One thing these days that lots of people have complained about is extremely loud mastering of music and how it tends to kill the song. I’m someone who has heard many a song released where the mastering and/or mix was so brick wall limited that it ends up sounding distorted, lacking dynamics, and it’s disappointing. It destroys the vibe of the recording, all in the name of attempting to stand out above all others when broadcast to the world. The end result of these loud mixes that are overly compressed and limited is one of making the song sound small and shitty. Small and shitty is not necessarily the result any self respecting musician would ever want for their releases. However, many record labels now force this concept of “make it LOUD” to the mixing engineers and the mastering guys.
Once in a while, a mistake can lead to a new discovery about how to approach doing something. Said mistake can end up starting a new way to look at a problem. Such is the case with an approach George Leger III stumbled upon while putting his mastering skills to the test for my song Touch. I have a version of Touch that has been mastered by the great John Rodd. But before I end up releasing the song, I’ll consider going with a second master based on George’s new technique. To put it simply, it’s mind shredding loud mastering, without sounding distorted or compressed.

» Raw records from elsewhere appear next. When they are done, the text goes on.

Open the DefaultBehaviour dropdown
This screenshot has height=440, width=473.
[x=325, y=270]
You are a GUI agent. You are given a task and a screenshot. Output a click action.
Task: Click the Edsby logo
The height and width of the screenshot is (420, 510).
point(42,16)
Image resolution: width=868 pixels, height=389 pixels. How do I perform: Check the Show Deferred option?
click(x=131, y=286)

Watch as I get George to discuss the process of super loud mastering he stumbled upon, to my buddy Jesse Stern, who is also the co-writer on “Till We Meet Again.”

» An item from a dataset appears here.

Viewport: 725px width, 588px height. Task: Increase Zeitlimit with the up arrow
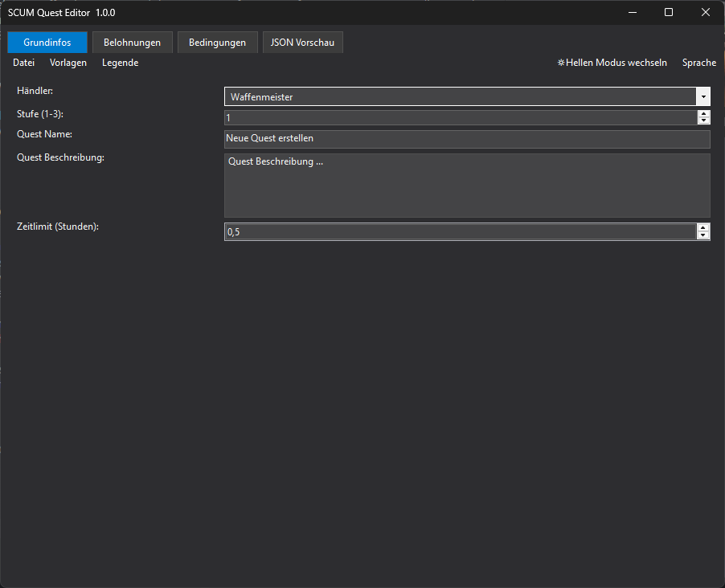(x=704, y=228)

So we can get the low down on all this trickery.
Well really all it is… is this is a 32 bit hard… uh, software mixer right.

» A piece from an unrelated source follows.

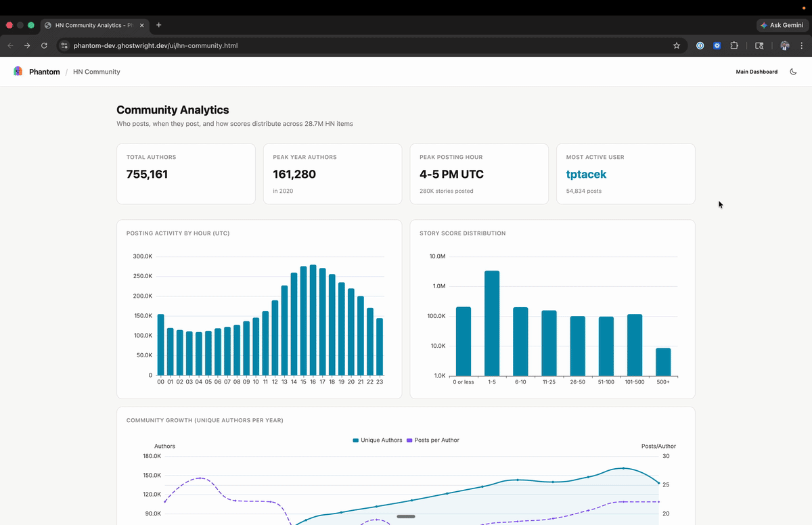Viewport: 812px width, 525px height.
Task: Open a new tab with the plus button
Action: [158, 25]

But because it’s 32 bit, you can crank the crap out of the levels internally. So I can take this fader and ride it up to say +9. And it won’t clip.
It chops the top off, but it does it in a way that it doesn’t sound dynamically compressed.
Like a soft clipping type thing?
So you can push it up and it sounds loud without sounding [distorted] compressed. Or distorted. Jody was just like: I don’t know what you did man, but the file you gave me, the mastering… It’s the loudest I’ve ever heard and it’s like doesn’t sound bad at all. It sounds great.
Well, yeah. He did a master of Touch.
That he gave back to me and I was like it was just… what did I say? Mind shredding loud?
Yeah. It was super super loud. [it was so loud…] I didn’t even realize I had done this when I did it. Until I went back and looked and I went, oh wait a minute I didn’t go through this whole thing that I thought I was going through.
And I’m looking at the meters of my thing and my meters are still going up and down with all the dynamics. I’m like how the F^#$ is it so God damn loud!
Yeah. And not like: Phhhhfffftttt! Like crushed. Normally you do that and it gets crushed. What I discovered is that you can actually use this internal little mixer to jack the heck out of your levels, but it doesn’t distort.
And it doesn’t sound compressed.
It is really cool. Cause it’s like you can add 6 to 9 db of limiting without it sounding at all like that’s what you did. The nice thing that I like about the master that I did is… The attack of the kick and the snare are still there. Dynamically it’s like BAM BAM it just sounds so good. I couldn’t believe it. I was like, what the hell.
Okay, are we ready?
We’re ready. We’re ready. Anybody ready?